Start of GIVEN DATA

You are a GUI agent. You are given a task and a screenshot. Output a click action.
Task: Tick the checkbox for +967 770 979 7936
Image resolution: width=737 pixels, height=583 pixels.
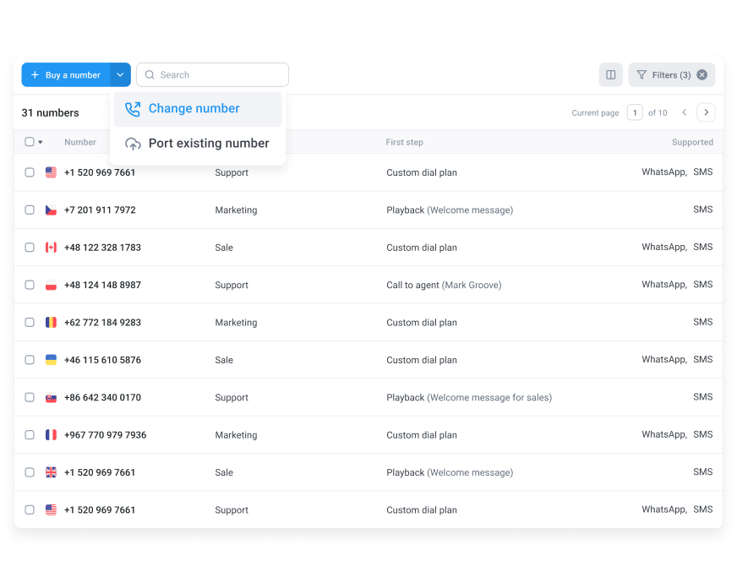[30, 434]
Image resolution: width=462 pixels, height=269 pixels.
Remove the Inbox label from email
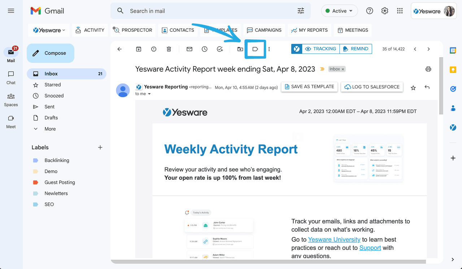point(343,69)
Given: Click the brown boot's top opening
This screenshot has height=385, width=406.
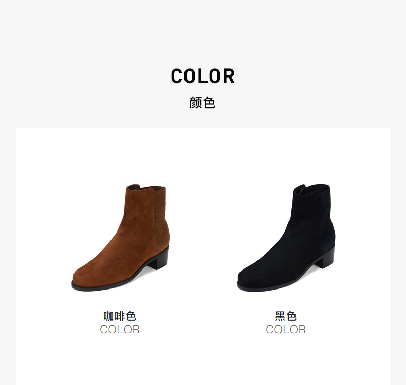Looking at the screenshot, I should [x=146, y=188].
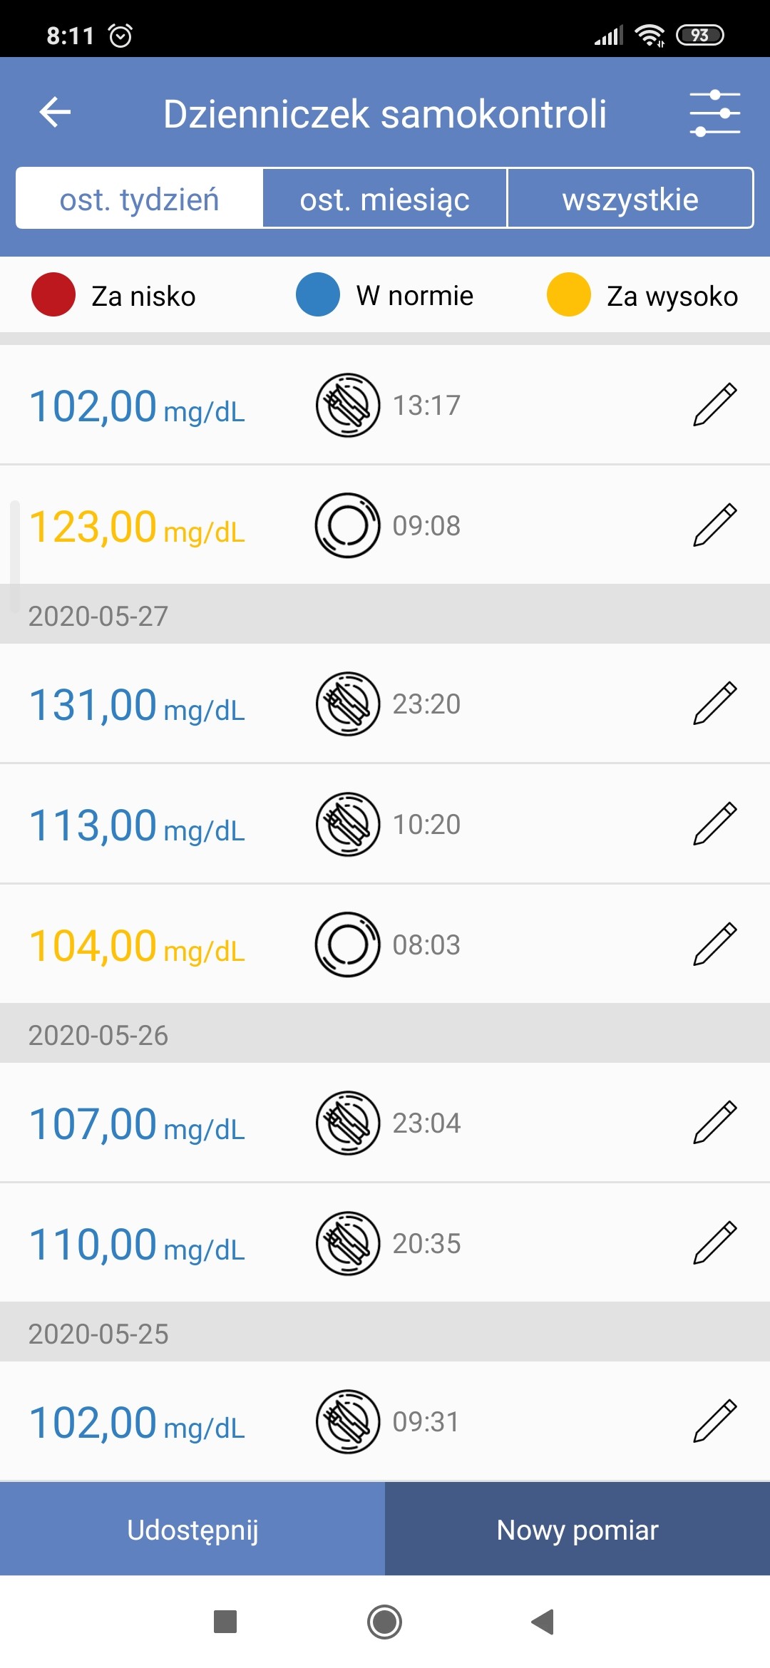Switch to the "ost. miesiąc" tab
770x1668 pixels.
pos(384,199)
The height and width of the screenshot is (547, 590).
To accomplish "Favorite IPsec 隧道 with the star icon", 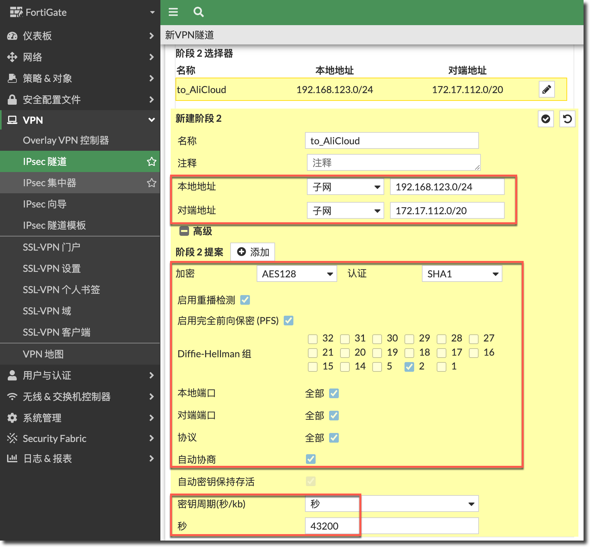I will (x=151, y=162).

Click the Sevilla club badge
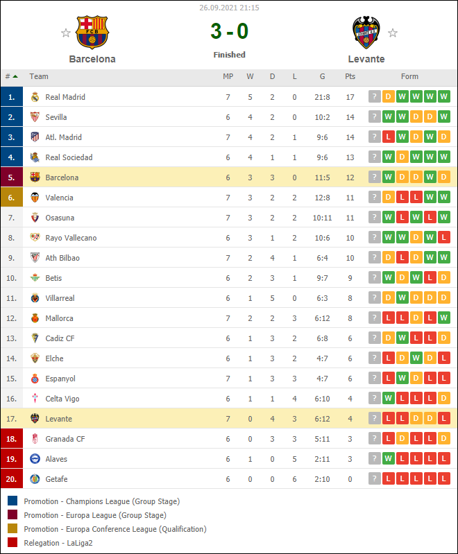pyautogui.click(x=35, y=117)
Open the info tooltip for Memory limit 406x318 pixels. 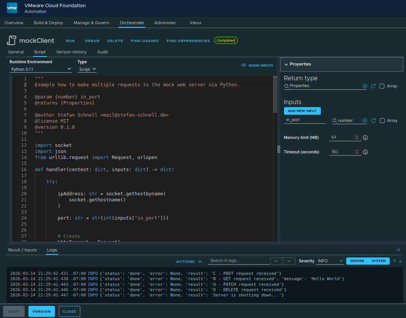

End of GIVEN DATA

▸ **WHAT TO PRODUCE**
Within the entries above, give again exactly the lines starting at the one that contains "Image resolution: width=737" and ending at the one that contains "The height and", leaving out the pictures.

▸ **EXERCISE OUTPUT**
Image resolution: width=737 pixels, height=583 pixels.
[30, 434]
Image resolution: width=462 pixels, height=269 pixels.
Remove the Inbox label from email
point(343,69)
Given: Click the brown boot's top opening
This screenshot has height=385, width=406.
Looking at the screenshot, I should [x=146, y=188].
Switch to the "ost. miesiąc" tab
770x1668 pixels.
pos(384,199)
The height and width of the screenshot is (547, 590).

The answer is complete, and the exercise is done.